Top of Excerpt provided
The primary feature of democratic education is equal student and teacher participation in learning and school governance.  Independent democratic schools – like Sudbury schools – typify the theory of democratic education in practice.  At these schools

  • Students and teachers participate as equals in a direct democracy responsible for all school governance decisions – including hiring and “judicial” rulings.
  • Students take responsibility for their educations and curricula.
  • Students take responsibility for their environment.
  • Students can work in mixed-age groups.
  • Students use experience and play, as well as self-directed study, for learning.
  • Teachers facilitate student-directed learning, going so far as to recruit mentors for students interested in learning beyond the school’s means.
  • Teachers share administrative work.

Democratic schools are also remarkable because of what they lack and eschew.  At democratic schools there are no

  • Grades or grade levels.
  • Labels, levels, or tracks.
  • Principals.
  • Prescribed curricula.
  • Tests apart from those required by the school democracy or taken as part of the college admissions process.
  • Vetoes of majority rule.

These schools operate in stark contrast to traditional public schools.  Whereas democratic schools rely on students to learn and practice freedom, responsibility, and democracy, traditional public schools condition students to compliance, external control, and authoritarianism. Whereas democratic schools count on students’ failures to help them learn; traditional public schools punish failure.  Whereas democratic schools operate on notions of equality, traditional public schools establish strict hierarchies amongst adults, amongst children, and between adults and children.

Whereas democratic schools hold students accountable for their learning, traditional public schools don’t.

Moreover, the biggest obstacle to schools, teachers, and students holding themselves accountable for learning in public schools is our state and federal governments’ insistence that schools, teachers, and students are accountable to them.
Bottom of Excerpt provided
Top of Data excerpt
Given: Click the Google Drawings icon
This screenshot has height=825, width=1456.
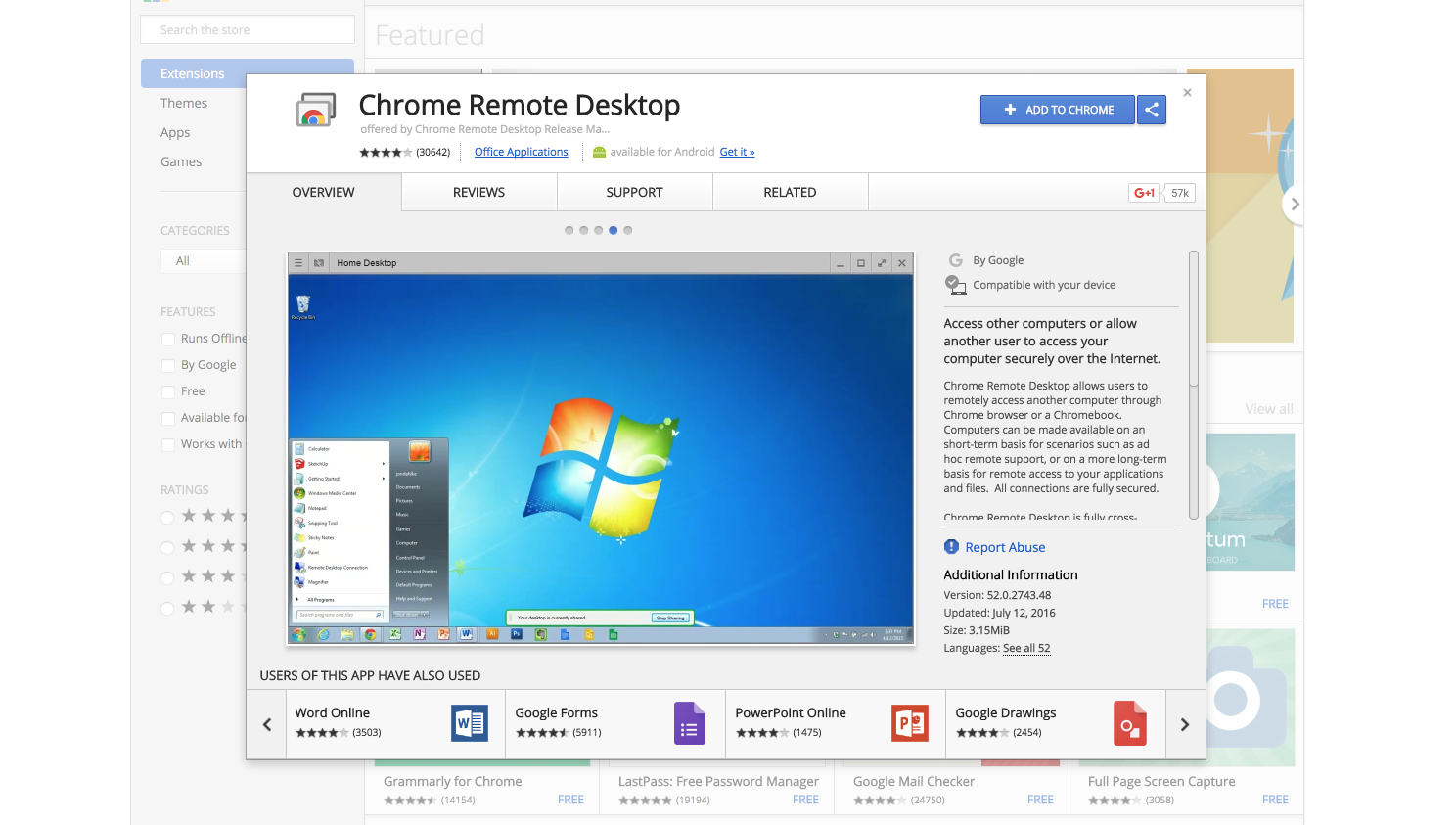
Bottom of Data excerpt
What you will do |
Could you write the next part of the passage on democratic education, picking up after its final sentence? You won't need the lines for this.

Response for this exercise |
American public education is consuming itself in pursuit of a damning syllogism: adults can only consider themselves the best when children do the best on tests of what adults say is the minimum children should know. With the way public schools are structured, rewarded, and punished, it’s disingenuous to say otherwise despite all the rhetoric we can cite.

Who knows what our kids know?  Who knows what they can do?  It’s been forever since public education dared share power with them – or with their parents and teachers. Without power, how far do we really expect our kids to go?  To the top of the pile of test-takers.  Here’s the thing: when you play King of the Mountain, there’s only one King of the Mountain.  Hence, our public education system more closely resembles the medieval great chain of being than your typical day at a democratic school.

So what?

We’re all truly accountable for whatever measure of complicity or resistance we practice in this system.  Our classrooms and schools and communities and nation reflect our collective will or lack thereof in education reform.

What can we do in public education to restructure schools in support of true and direct democracy?

I suggest we start a federal “March to Democracy” initiative to fund the democratization of American public schools with the following provisions:

  • Provision 1: Reassert the government’s support for and belief in democracy in public education.  Provide grants for states and consortiums willing to start large-scale pilots of small democratic public schools carved out of the larger schools spread across their turf.  Establish a comparison cohort of students of identical demographics at traditional public schools.  Be patient and collect data over, say, 10 years.  Research the educational, vocational, and affective outcomes of students from the democratic and traditional schools.  Ask which group values democracy more. Ask which group values education more.  Ask which group feels more job satisfaction.  Ask which group feels more fulfilled.  Ask which group feels more “wounded by school.”
  • Provision 2: Make accountability democratic.  Draft federal laws, state laws, and local policies that provide multiple avenues to accreditation so that individual school communities and their LEAs can participate in some form of democratic discourse about the curriculum, instruction, and assessment they’ll use to show student learning.
  • Provision 3: Provide federal community engagement grants to SEAs and LEAs working to increase student, parent, and teacher governance of traditonal public schools.

Reward democracy.  Split money evenly between all applicants willing to participate in democratic public education.  If every school division in America submits a viable plan, give each division an equal piece of the pie.  See what KIPP does.

Our nation will save its democracy and improve its chances to lead the world when students feel free to learn, rather than sentenced to test, fail, or drop out.

Teachers: can you run a democratic classroom? What stands in the way?  How can administrators help?  How can you support yourself as students take time unlearning school?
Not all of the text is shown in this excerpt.